The study was based on a small, single-site urban office sample and relied on interview accounts rather than direct observation of live AI use. The findings are not presented as nationally representative. Instead, they offer a close look at how AI is narrated, recognized and inserted into everyday tasks in one Indian workplace.
The study calls for future research using observation, diaries, chat logs or screen recordings to examine how people sequence AI use in real time. Comparative research across regions, sectors and labor conditions could also test how far the concept of interactional continuity travels beyond this workplace setting.
Implications
AI governance should not focus only on highly visible tools such as ChatGPT. Embedded AI in feeds, search systems, messaging platforms and recommendation engines may shape behavior just as powerfully, even when users do not name it as AI. Regulation, transparency and accountability frameworks need to account for the continuum between background platform features and named assistants.

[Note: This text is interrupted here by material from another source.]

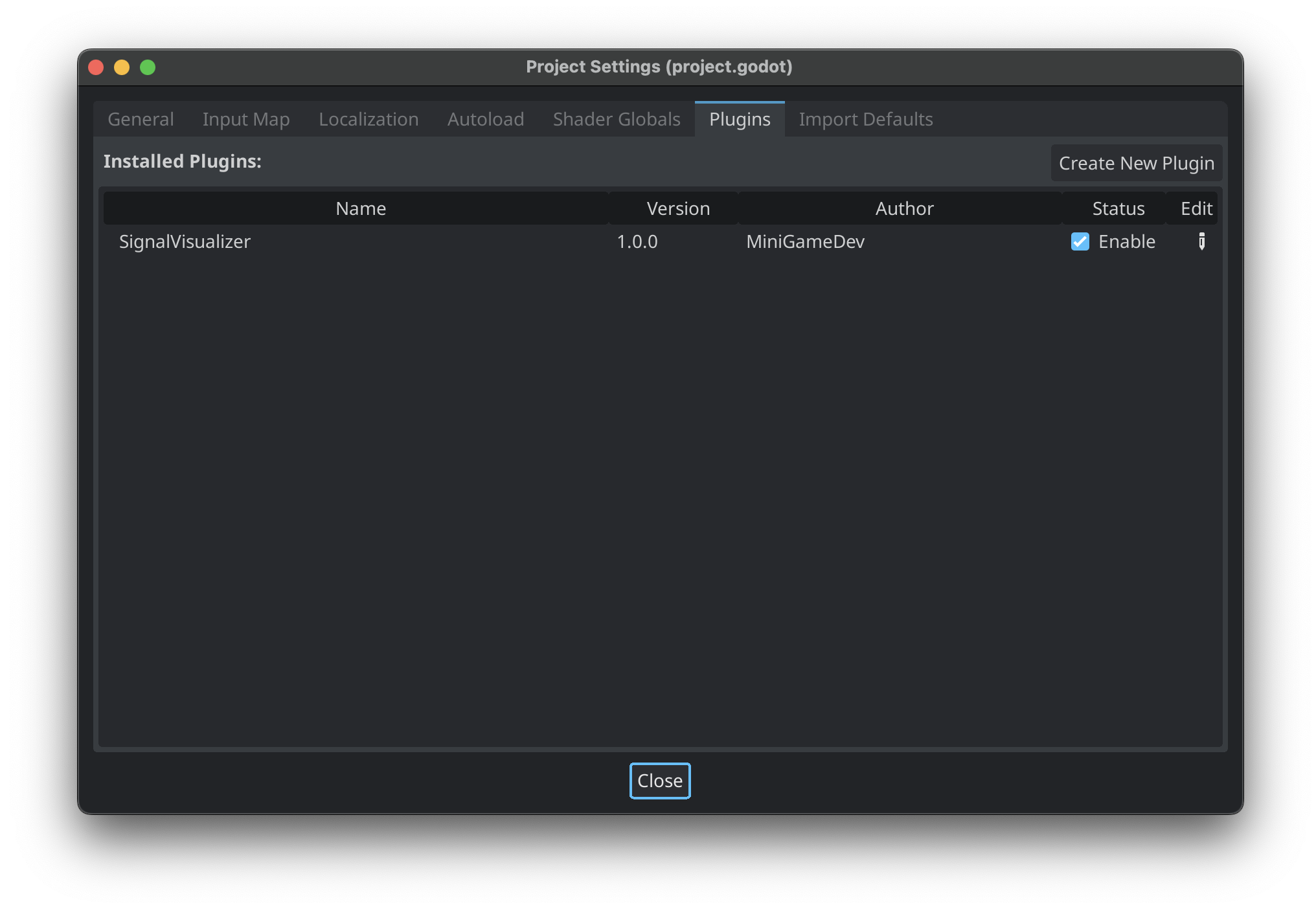1316x903 pixels.
Task: Go to the Localization tab
Action: 369,119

For media and technology researchers, the study offers a way to move beyond the debate over whether AI is disruptive or invisible. The authors argue that disruption and invisibility are not fixed properties of AI systems. They are outcomes of how tools are packaged, where they enter a task and whether users experience them as useful.
On the whole, the study insists that AI's social impact may be less dramatic at the point of arrival than in its repeated, practical incorporation into everyday decisions. In the Bangalore workplace, AI mattered when it helped workers draft a message, find information, polish a sentence, plan a trip, scan a feed or complete a routine more efficiently, showing that AI's influence often grows through continuity rather than rupture.